Interaction between non-coding RNAs and JNK in human disorders.

Biomed Pharmacother 2021 Mar 15;138:111497. Epub 2021 Mar 15.

Urology and Nephrology Research Center, Shahid Beheshti University of Medical Sciences, Tehran, Iran. Electronic address:

Jun N-terminal Kinase (JNK) signaling pathway is a conserved cascade among species with particular roles in diverse processes during embryogenesis and normal life. These kinases regulate functions of neurons and the immune system by affecting the expression of genes, modulating the arrangement of cytoskeletal proteins, and regulating apoptosis/survival pathways. They are also involved in carcinogenesis. Several miRNAs and lncRNAs have a functional relationship with JNKs.

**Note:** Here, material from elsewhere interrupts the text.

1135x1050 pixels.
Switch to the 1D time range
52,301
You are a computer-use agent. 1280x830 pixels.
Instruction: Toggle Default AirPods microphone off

This interaction contributes to the pathogenesis of traumatic brain injury, ulcerative colitis, hepatic ischemia/ reperfusion injury, acute myocardial infarction, and a number of other disorders. Lung cancer, hepatocellular carcinoma, gall bladder cancer, melanoma, and colon cancer are among malignant conditions in which JNK-related miRNAs/ lncRNAs contribute. The current review aims at depicting the functional interaction between JNKs and lncRNAs/ miRNAs and describing the role of these regulatory transcripts in the pathobiology of human disorders.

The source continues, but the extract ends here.